Set exercise:
Present every line of the listing below as a numbered list, leaving out any blank lines.

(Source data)

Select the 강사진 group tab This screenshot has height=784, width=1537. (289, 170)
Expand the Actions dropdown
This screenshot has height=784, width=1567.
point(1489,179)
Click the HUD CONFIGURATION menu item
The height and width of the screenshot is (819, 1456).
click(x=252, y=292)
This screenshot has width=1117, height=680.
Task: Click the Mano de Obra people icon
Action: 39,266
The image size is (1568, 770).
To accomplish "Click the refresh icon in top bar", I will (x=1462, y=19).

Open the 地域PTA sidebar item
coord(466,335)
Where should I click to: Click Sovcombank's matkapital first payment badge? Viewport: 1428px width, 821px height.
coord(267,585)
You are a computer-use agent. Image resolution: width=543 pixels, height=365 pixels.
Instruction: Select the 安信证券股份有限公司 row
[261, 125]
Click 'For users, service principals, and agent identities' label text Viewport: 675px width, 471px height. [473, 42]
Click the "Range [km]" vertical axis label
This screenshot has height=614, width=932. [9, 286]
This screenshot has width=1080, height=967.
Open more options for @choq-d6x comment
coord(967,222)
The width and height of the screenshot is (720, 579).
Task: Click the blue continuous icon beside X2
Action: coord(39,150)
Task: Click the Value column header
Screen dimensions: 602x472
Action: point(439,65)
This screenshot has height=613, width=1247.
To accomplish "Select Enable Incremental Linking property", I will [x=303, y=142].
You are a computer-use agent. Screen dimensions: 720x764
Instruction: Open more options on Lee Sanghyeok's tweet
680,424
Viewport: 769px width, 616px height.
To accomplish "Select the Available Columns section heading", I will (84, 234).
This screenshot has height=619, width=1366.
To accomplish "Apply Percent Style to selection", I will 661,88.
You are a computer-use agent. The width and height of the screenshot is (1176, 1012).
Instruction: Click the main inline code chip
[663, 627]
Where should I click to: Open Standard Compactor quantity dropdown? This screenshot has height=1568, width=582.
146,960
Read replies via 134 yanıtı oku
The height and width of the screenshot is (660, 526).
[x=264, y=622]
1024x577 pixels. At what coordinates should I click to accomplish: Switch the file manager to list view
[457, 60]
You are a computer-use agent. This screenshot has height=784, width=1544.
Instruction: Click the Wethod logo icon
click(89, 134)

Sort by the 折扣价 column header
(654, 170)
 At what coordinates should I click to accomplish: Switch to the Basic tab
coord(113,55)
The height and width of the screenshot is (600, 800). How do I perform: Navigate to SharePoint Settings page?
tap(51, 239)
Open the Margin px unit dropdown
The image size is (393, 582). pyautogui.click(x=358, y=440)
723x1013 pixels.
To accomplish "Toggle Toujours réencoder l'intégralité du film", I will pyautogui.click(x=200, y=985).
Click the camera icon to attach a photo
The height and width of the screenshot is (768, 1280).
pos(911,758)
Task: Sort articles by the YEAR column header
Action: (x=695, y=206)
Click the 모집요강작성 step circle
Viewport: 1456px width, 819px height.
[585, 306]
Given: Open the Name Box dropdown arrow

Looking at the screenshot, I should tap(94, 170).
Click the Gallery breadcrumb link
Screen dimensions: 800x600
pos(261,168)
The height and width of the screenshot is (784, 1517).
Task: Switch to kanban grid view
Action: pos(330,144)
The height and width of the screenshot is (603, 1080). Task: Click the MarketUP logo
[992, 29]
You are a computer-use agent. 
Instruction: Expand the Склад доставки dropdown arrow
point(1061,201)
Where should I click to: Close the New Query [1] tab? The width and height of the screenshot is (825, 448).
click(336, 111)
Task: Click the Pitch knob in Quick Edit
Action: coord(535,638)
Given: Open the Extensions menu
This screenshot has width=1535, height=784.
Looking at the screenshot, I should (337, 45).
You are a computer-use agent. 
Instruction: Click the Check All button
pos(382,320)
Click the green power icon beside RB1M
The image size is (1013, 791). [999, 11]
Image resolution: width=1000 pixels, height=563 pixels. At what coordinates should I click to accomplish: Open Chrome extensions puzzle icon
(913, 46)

Answer to the task:
1. Select the 강사진 group tab This screenshot has height=784, width=1537. (289, 170)
2. Expand the Actions dropdown
3. This screenshot has height=784, width=1567.
4. point(1489,179)
5. Click the HUD CONFIGURATION menu item
6. The height and width of the screenshot is (819, 1456).
7. click(x=252, y=292)
8. This screenshot has width=1117, height=680.
9. Task: Click the Mano de Obra people icon
10. Action: 39,266
11. The image size is (1568, 770).
12. To accomplish "Click the refresh icon in top bar", I will (x=1462, y=19).
13. Open the 地域PTA sidebar item
14. coord(466,335)
15. Where should I click to: Click Sovcombank's matkapital first payment badge? Viewport: 1428px width, 821px height.
16. coord(267,585)
17. You are a computer-use agent. Image resolution: width=543 pixels, height=365 pixels.
18. Instruction: Select the 安信证券股份有限公司 row
19. [261, 125]
20. Click 'For users, service principals, and agent identities' label text Viewport: 675px width, 471px height. [473, 42]
21. Click the "Range [km]" vertical axis label
22. This screenshot has height=614, width=932. [9, 286]
23. This screenshot has width=1080, height=967.
24. Open more options for @choq-d6x comment
25. coord(967,222)
26. The width and height of the screenshot is (720, 579).
27. Task: Click the blue continuous icon beside X2
28. Action: coord(39,150)
29. Task: Click the Value column header
30. Screen dimensions: 602x472
31. Action: point(439,65)
32. This screenshot has height=613, width=1247.
33. To accomplish "Select Enable Incremental Linking property", I will [x=303, y=142].
34. You are a computer-use agent. Screen dimensions: 720x764
35. Instruction: Open more options on Lee Sanghyeok's tweet
36. 680,424
37. Viewport: 769px width, 616px height.
38. To accomplish "Select the Available Columns section heading", I will (84, 234).
39. This screenshot has height=619, width=1366.
40. To accomplish "Apply Percent Style to selection", I will 661,88.
41. You are a computer-use agent. The width and height of the screenshot is (1176, 1012).
42. Instruction: Click the main inline code chip
43. [663, 627]
44. Where should I click to: Open Standard Compactor quantity dropdown? This screenshot has height=1568, width=582.
45. 146,960
46. Read replies via 134 yanıtı oku
47. The height and width of the screenshot is (660, 526).
48. [x=264, y=622]
49. 1024x577 pixels. At what coordinates should I click to accomplish: Switch the file manager to list view
50. [457, 60]
51. You are a computer-use agent. This screenshot has height=784, width=1544.
52. Instruction: Click the Wethod logo icon
53. click(89, 134)
54. Sort by the 折扣价 column header
55. (654, 170)
56.  At what coordinates should I click to accomplish: Switch to the Basic tab
57. coord(113,55)
58. The height and width of the screenshot is (600, 800). How do I perform: Navigate to SharePoint Settings page?
59. tap(51, 239)
60. Open the Margin px unit dropdown
61. The image size is (393, 582). pyautogui.click(x=358, y=440)
62. 723x1013 pixels.
63. To accomplish "Toggle Toujours réencoder l'intégralité du film", I will pyautogui.click(x=200, y=985).
64. Click the camera icon to attach a photo
65. The height and width of the screenshot is (768, 1280).
66. pos(911,758)
67. Task: Sort articles by the YEAR column header
68. Action: (x=695, y=206)
69. Click the 모집요강작성 step circle
70. Viewport: 1456px width, 819px height.
71. [585, 306]
72. Given: Open the Name Box dropdown arrow
73. Looking at the screenshot, I should tap(94, 170).
74. Click the Gallery breadcrumb link
75. Screen dimensions: 800x600
76. pos(261,168)
77. The height and width of the screenshot is (784, 1517).
78. Task: Switch to kanban grid view
79. Action: pos(330,144)
80. The height and width of the screenshot is (603, 1080). Task: Click the MarketUP logo
81. [992, 29]
82. You are a computer-use agent. 
83. Instruction: Expand the Склад доставки dropdown arrow
84. point(1061,201)
85. Where should I click to: Close the New Query [1] tab? The width and height of the screenshot is (825, 448).
86. click(336, 111)
87. Task: Click the Pitch knob in Quick Edit
88. Action: coord(535,638)
89. Given: Open the Extensions menu
90. This screenshot has width=1535, height=784.
91. Looking at the screenshot, I should (337, 45).
92. You are a computer-use agent. 
93. Instruction: Click the Check All button
94. pos(382,320)
95. Click the green power icon beside RB1M
96. The image size is (1013, 791). [999, 11]
97. Image resolution: width=1000 pixels, height=563 pixels. At what coordinates should I click to accomplish: Open Chrome extensions puzzle icon
98. (913, 46)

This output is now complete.